There’s an aura of failure lingering around Elon Musk and the Tesla brand right now. A stink of mediocrity. Maybe even the funk of impotence.
For instance, as Electrek reminds us, in 2016, Elon Musk made a promise. He promised that, by the end of 2017, a Tesla would be able to drive itself from coast to coast. We’re talking Los Angeles to New York, with no human intervention.
That was bulls**t. Listen to any tech CEO nowadays and you will hear nothing but an endless stream of wild proclamations about how so-and-so massive shift will occur within the next 10 years! Five years! One year! Next week!
None of them ever come true, because they’re not making that proclamation for you, the consumer, but to trick the shareholder into thinking that the Elons of the world are anything more than glorified marketers, new age carnival barkers.
Tesla Bros Attempted a Coast-to-Coast Trip in Self-Driving Mode. They Crashed Right Away.

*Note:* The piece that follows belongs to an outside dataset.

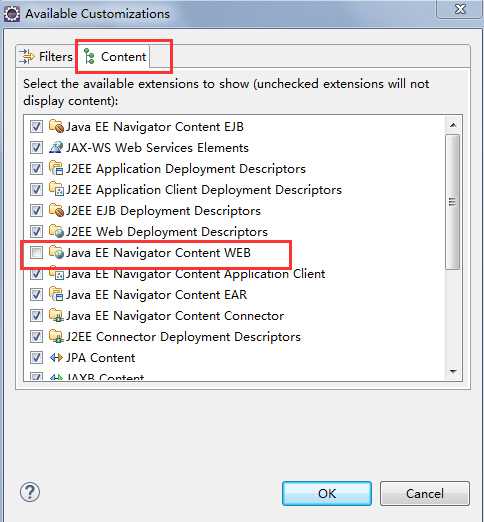Click the vertical scrollbar thumb

click(453, 202)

Case in point: it’s 2025 now, verging on 2026. The coast-to-coast drive still hasn’t happened. But two Tesla-loving influencers decided to see how far they could get with a modern-day Tesla. They plan to livestream a Tesla Model Y driving itself from San Francisco to Jacksonville using Tesla’s “Full Self-Driving” software, version 13.9.
They didn’t even make it out of California.

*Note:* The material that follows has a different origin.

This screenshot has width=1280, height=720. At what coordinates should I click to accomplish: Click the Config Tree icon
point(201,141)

About 60 miles in, the self-driving Tesla hit a metal girder lying in the road. It was a very visible piece of debris that the car’s cameras completely ignored. The driver, who goes by “Bearded Tesla Guy” on YouTube, only intervened at the last second, after the vehicle had already become briefly airborne. The suspension was wrecked, and the sway bar bracket was broken.

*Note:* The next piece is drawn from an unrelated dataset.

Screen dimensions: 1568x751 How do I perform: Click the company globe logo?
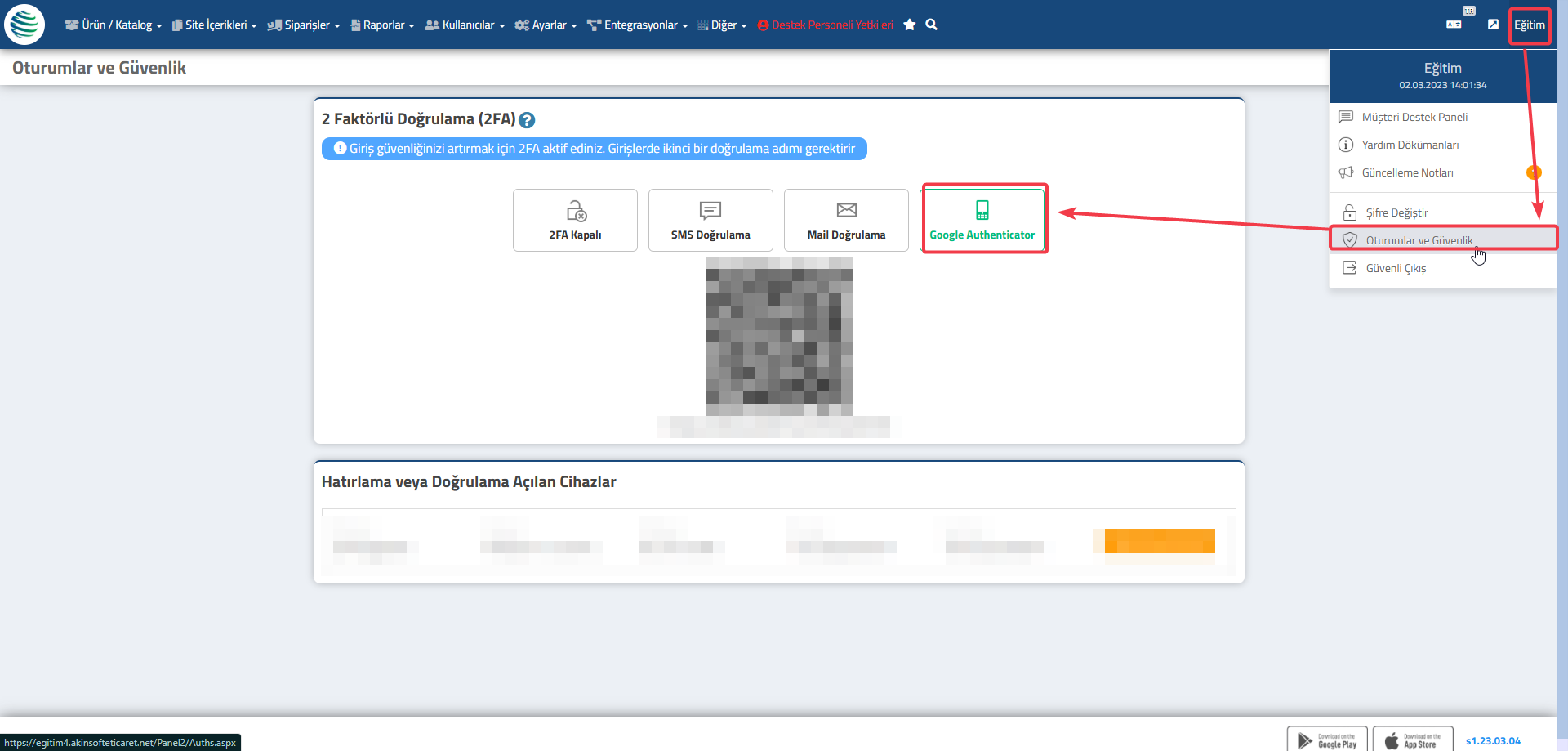[x=24, y=25]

Despite the name, Tesla’s “Full Self-Driving” is neither fully self-driving nor autonomous. It’s a Level 2 driver-assist system, which means it requires constant human supervision. Tesla has quietly renamed it “Full Self-Driving (Supervised),” a phrase so absurd it reads like a parody of itself.
Tesla’s cars have been involved in hundreds of accidents, some of which have been fatal. This one wasn’t fatal, but it was perhaps the most appropriate: a pair of diehard Tesla fans putting the fantasy of truly autonomous driving to the test that failed 60 miles into a cross-country journey.